Die Zahl der Schutzplätze in NRW steigt damit von 571 auf 609
Land NRW fördert zwei weitere Frauenhäuser

Düsseldorf (epd). Das Land NRW weitet die finanzielle Förderung von Frauenhäuern aus und erhöht die Zahl von Schutzplätzen. Wie das Gleichstellungsministerium am Donnerstag in Düsseldorf mitteilte, werden künftig auch das Frauenhaus in Herten und das Frauenhaus in Bielefeld in die Landesförderung aufgenommen. Die Hertener Einrichtung wird von der Diakonie im Kirchenkreis Recklinghausen getragen, das Bielefelder Frauenhaus vom Verein »Frauen helfen Frauen«. Damit steigt die Zahl der unterstützten Einrichtungen von 62 auf 64, die Zahl der Schutzplätze von 571 auf 609.

Freitag, 01.11.2019, 07:00 Uhr aktualisiert: 01.11.2019, 14:36 Uhr
Symbolbild. Foto: dpa

»Gewalt gegen Mädchen und Frauen stellt in Nordrhein-Westfalen nach wie vor eine zentrale Herausforderung dar«, sagte die Ministerin für Heimat, Kommunales, Bau und Gleichstellung, Ina Scharrenbach (CDU). »Bis 2022 wollen wir die Anzahl von Schutzplätzen für Frauen in Frauenhäusern um mindestens 50 erhöhen.« Scharrenbach kündigte an, die Landesregierung wolle für die Zukunft der Frauenhäuser eine solide und tragfähige Finanzierung sicherstellen.

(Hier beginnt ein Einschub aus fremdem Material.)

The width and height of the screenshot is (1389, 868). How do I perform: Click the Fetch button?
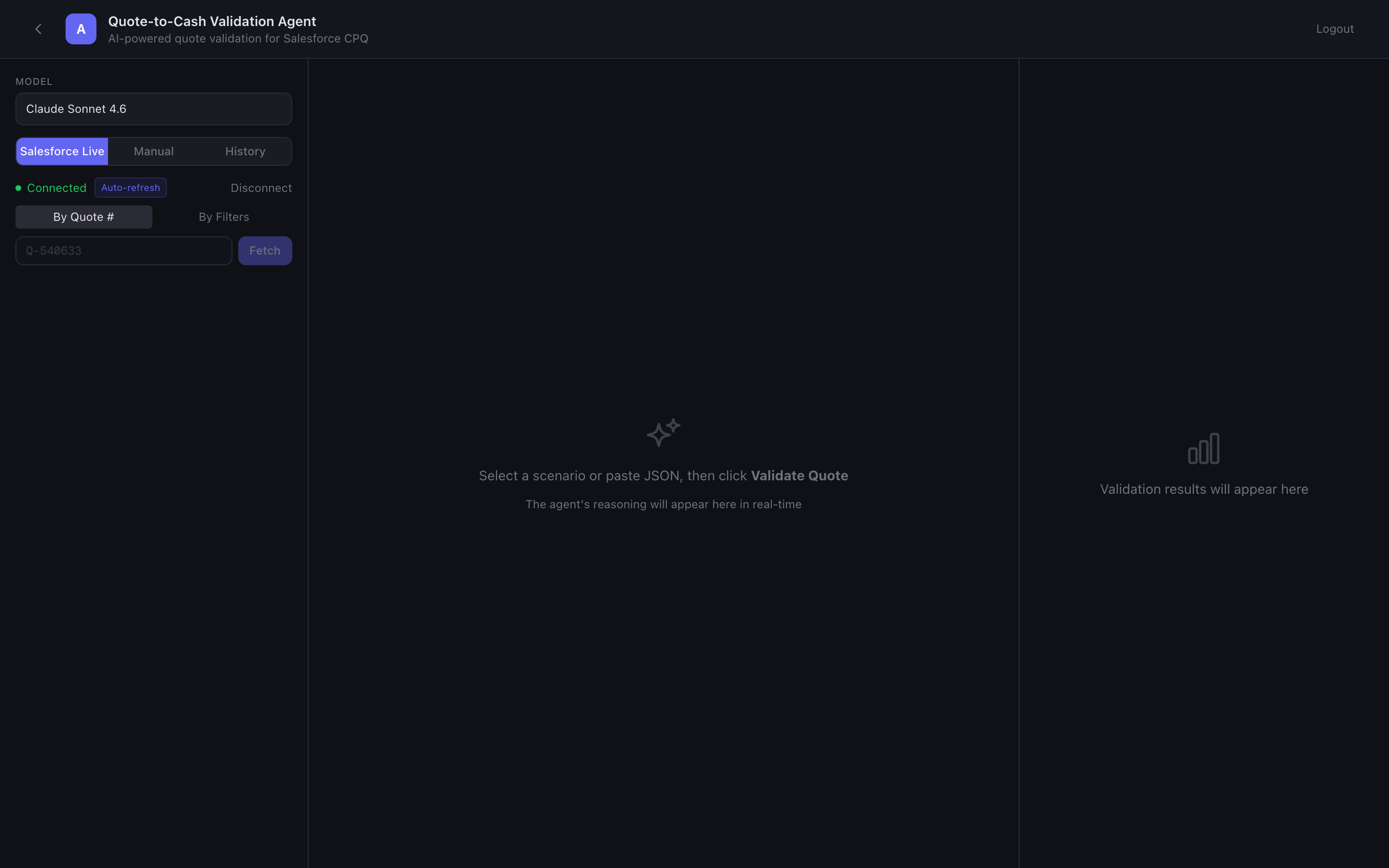[x=265, y=250]
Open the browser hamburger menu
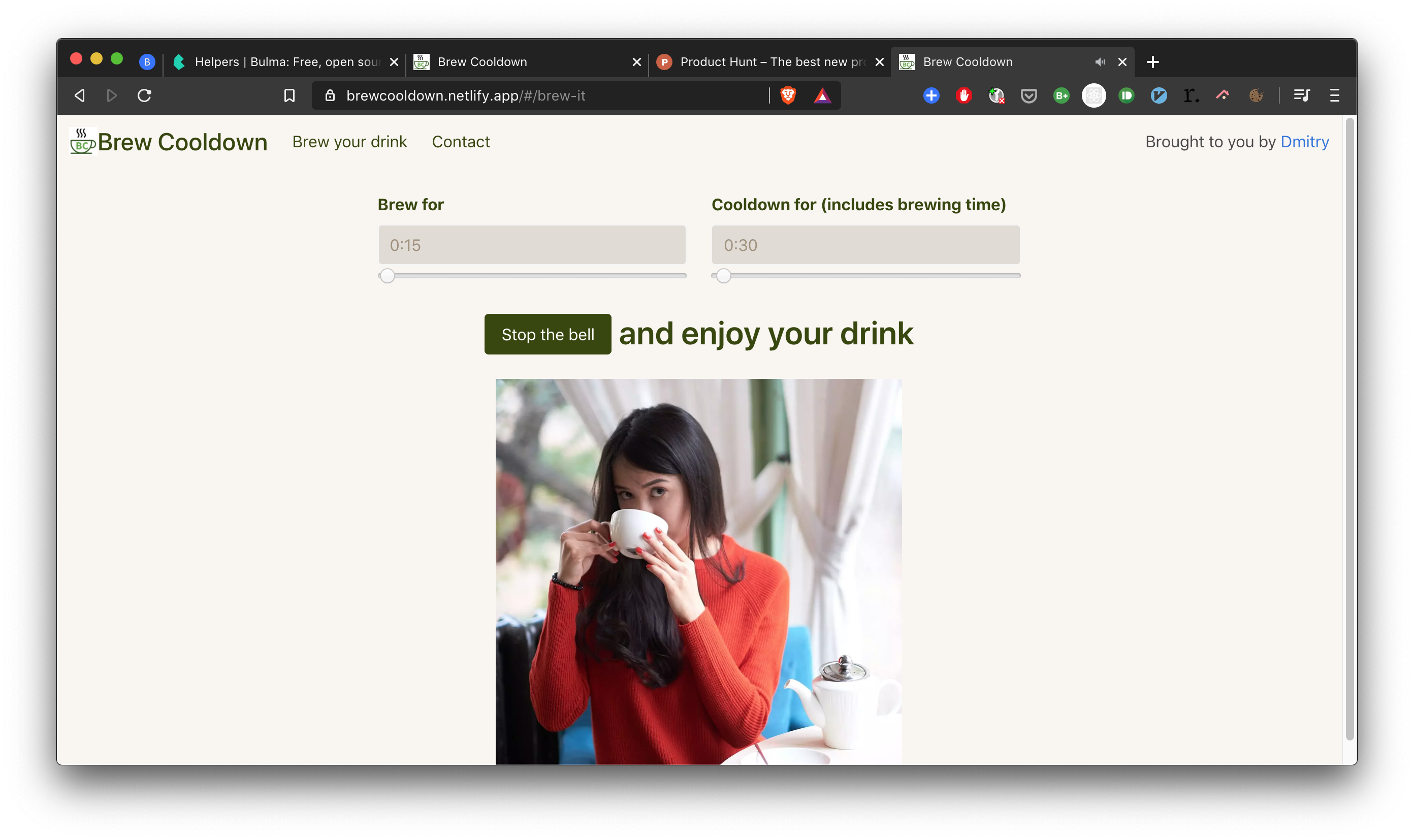 (x=1334, y=95)
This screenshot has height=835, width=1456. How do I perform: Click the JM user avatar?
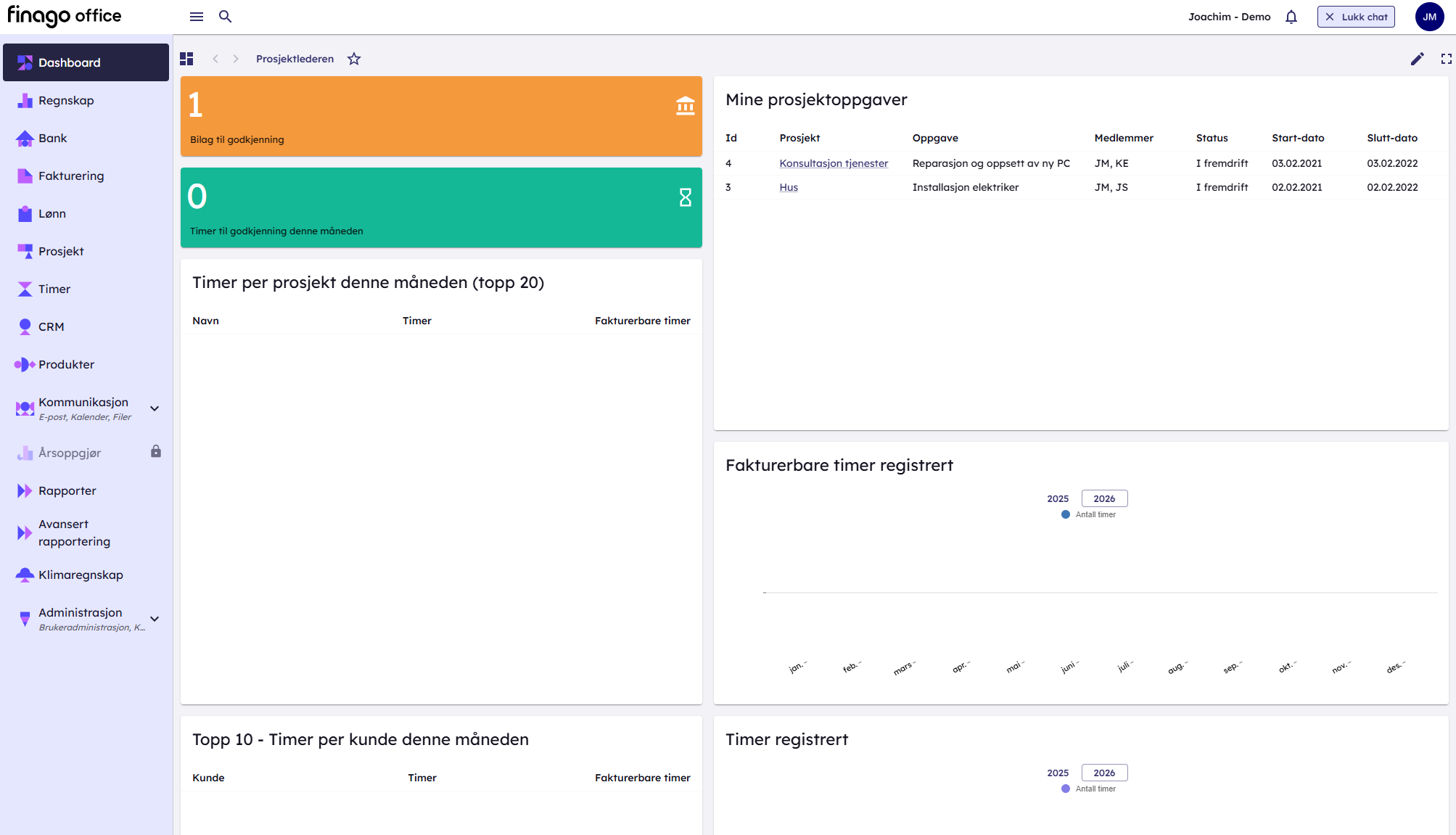[1429, 17]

Die Frauenhäuser seien eine »der tragenden Säulen des Opferschutzes«, betonte die Ministerin weiter. Die Mitarbeitenden leisteten vor Ort »eine herausragende Arbeit für von Gewalt betroffene Mädchen und Frauen«.

Im aktuellen Landeshaushalt stehen für die Frauenhäuser in NRW 10,37 Millionen Euro zur Verfügung. In diesem Jahr hatte die Landesförderung in Frauenhäusern erstmals die Grenze von zehn Millionen Euro überschritten. Damit wurde auch die Neuaufnahme der zwei bestehenden Frauenhäuser in die Landesförderung möglich.